Data
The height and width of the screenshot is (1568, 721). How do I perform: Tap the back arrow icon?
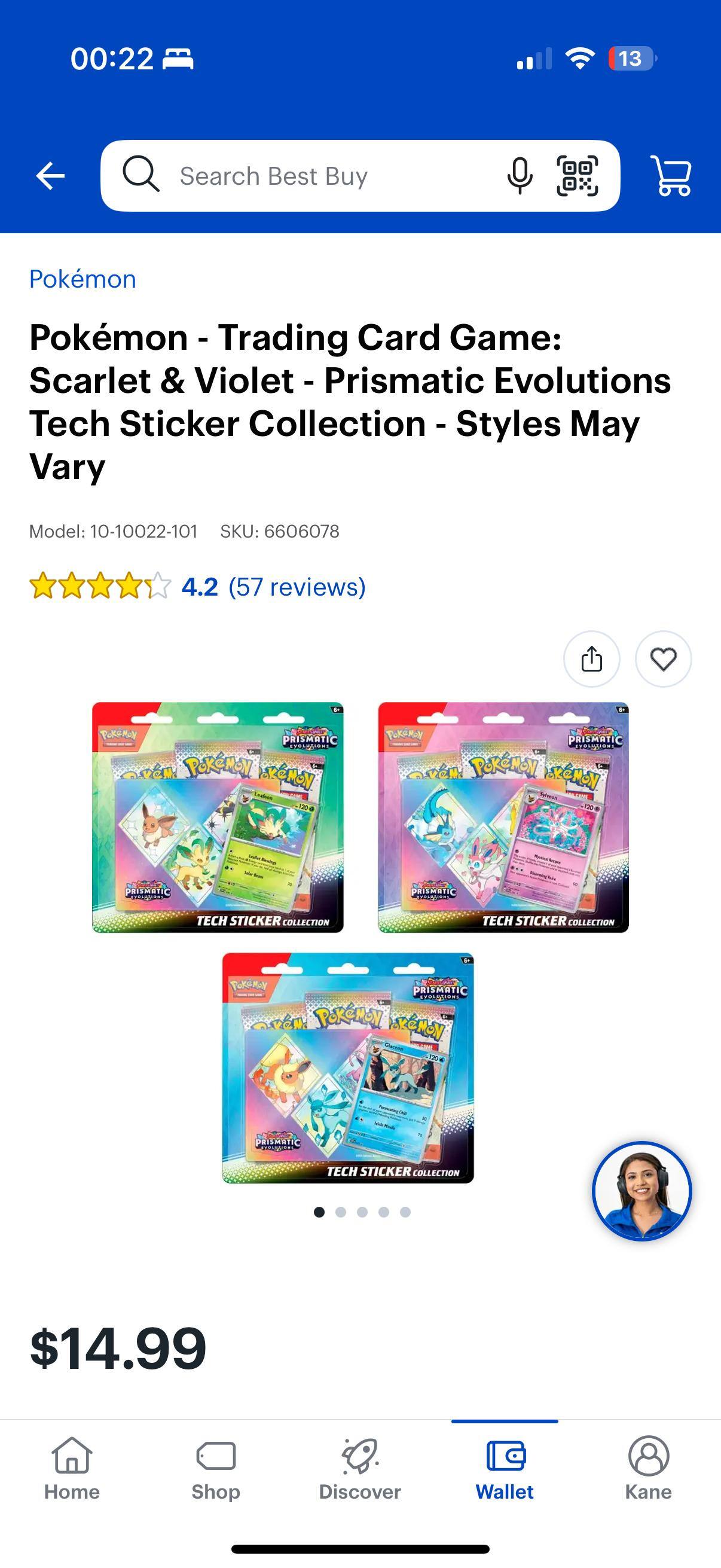[x=50, y=176]
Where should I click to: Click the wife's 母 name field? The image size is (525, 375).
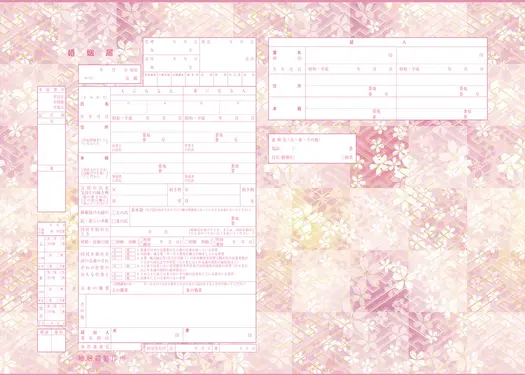click(x=212, y=200)
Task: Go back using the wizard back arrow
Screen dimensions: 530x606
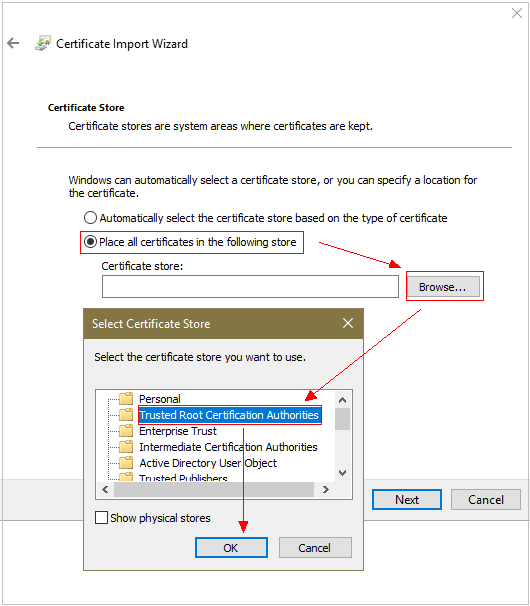Action: [x=13, y=43]
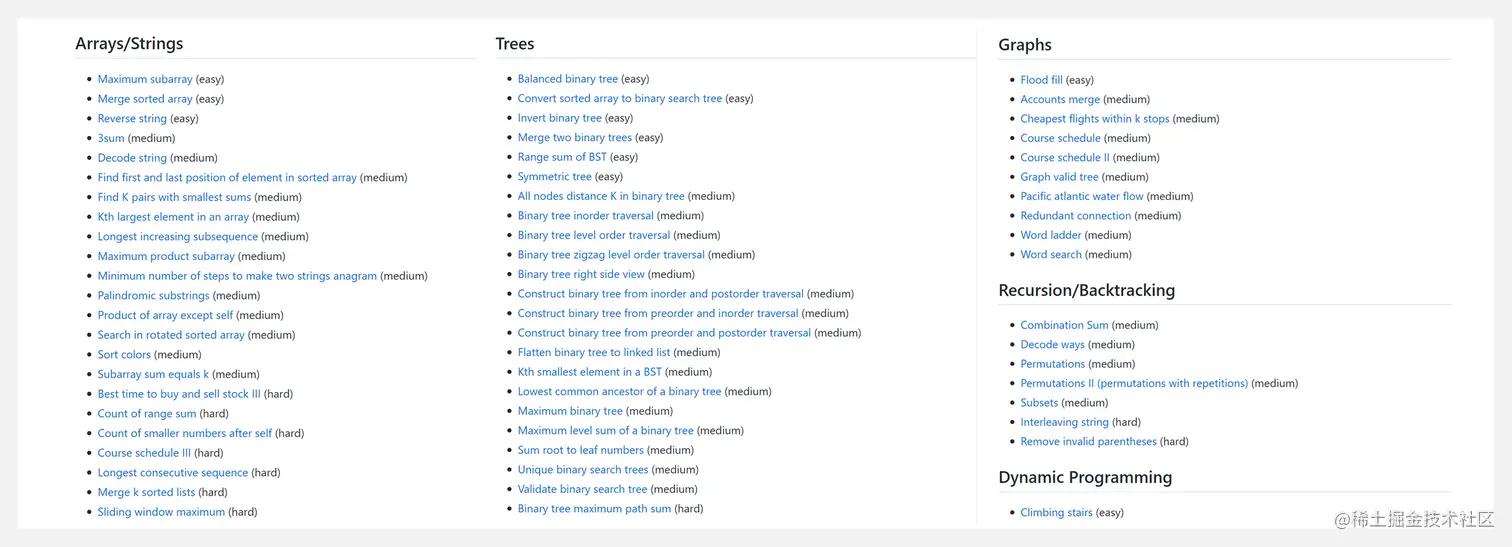The width and height of the screenshot is (1512, 547).
Task: Select Sliding window maximum link
Action: 161,512
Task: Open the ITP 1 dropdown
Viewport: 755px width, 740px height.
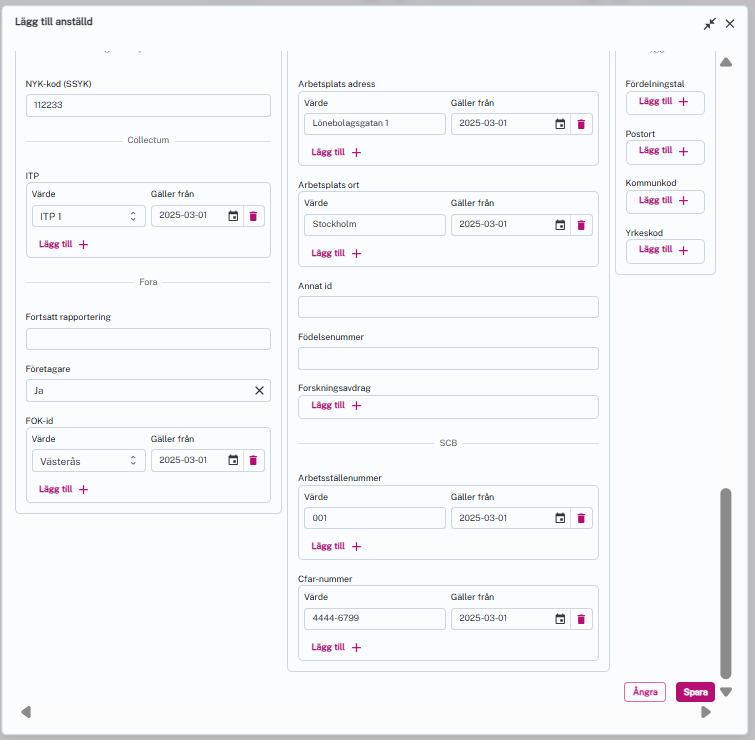Action: [88, 216]
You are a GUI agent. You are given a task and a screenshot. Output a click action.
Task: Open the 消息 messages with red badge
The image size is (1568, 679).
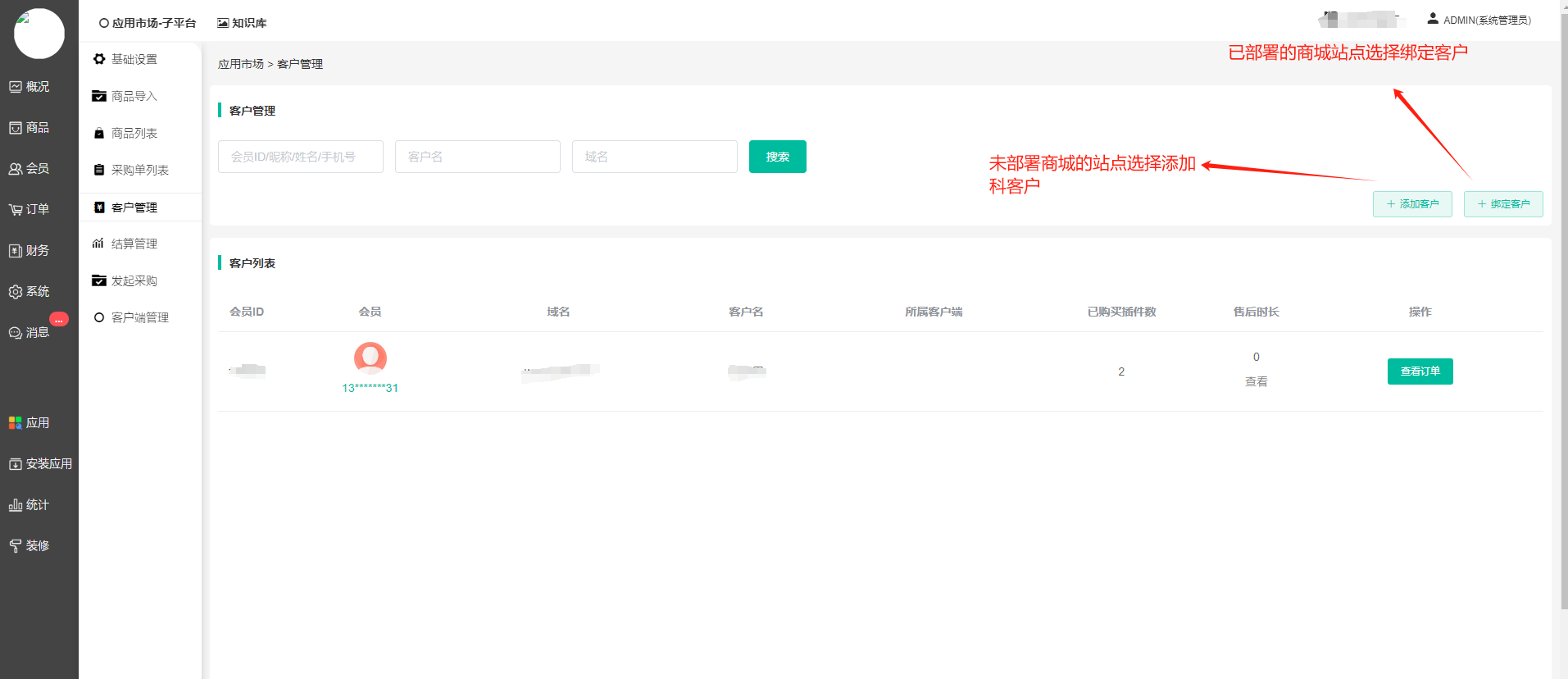(x=30, y=332)
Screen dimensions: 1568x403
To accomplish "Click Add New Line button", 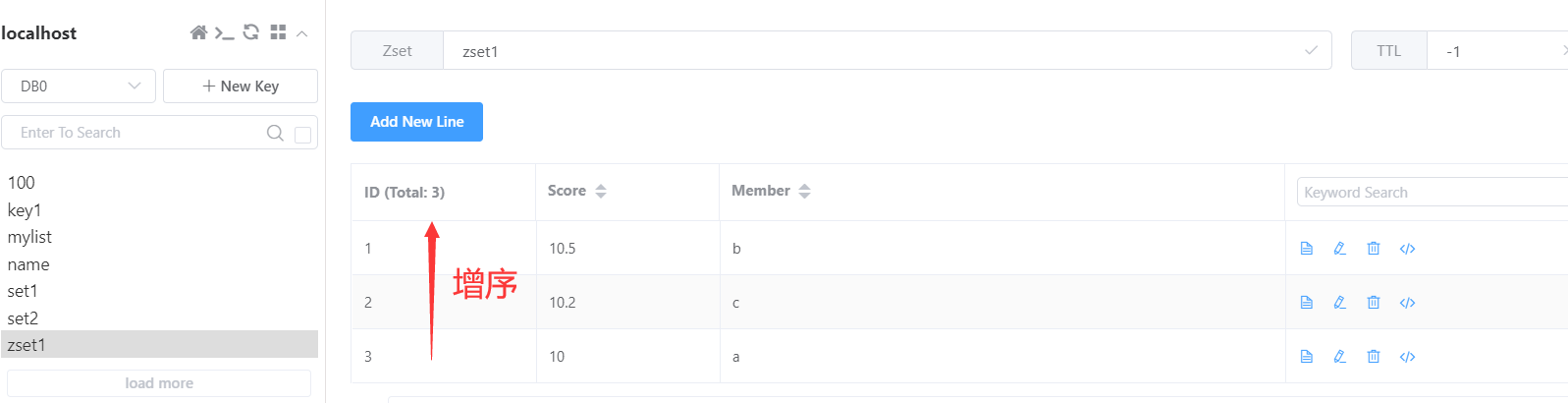I will (416, 122).
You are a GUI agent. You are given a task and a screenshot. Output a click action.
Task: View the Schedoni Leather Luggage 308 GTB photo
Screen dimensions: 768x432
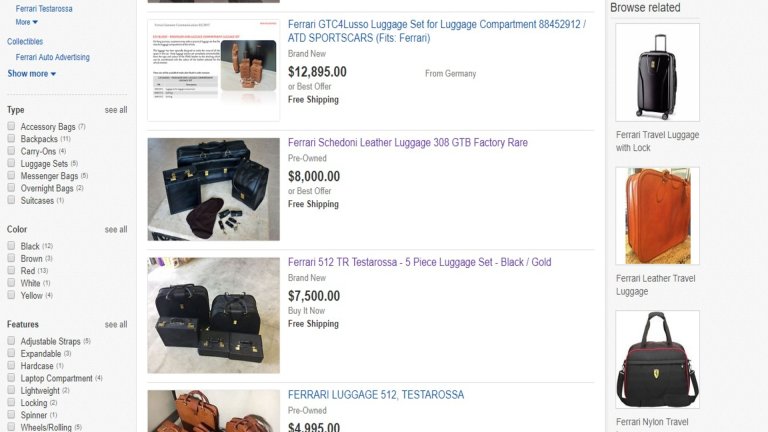(214, 189)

Your instructions
With "Open" as the string to match, show every line of the entries above that has it.

Reply to the task
Task: Open the ITP 1 dropdown
Task: Open the 消息 messages with red badge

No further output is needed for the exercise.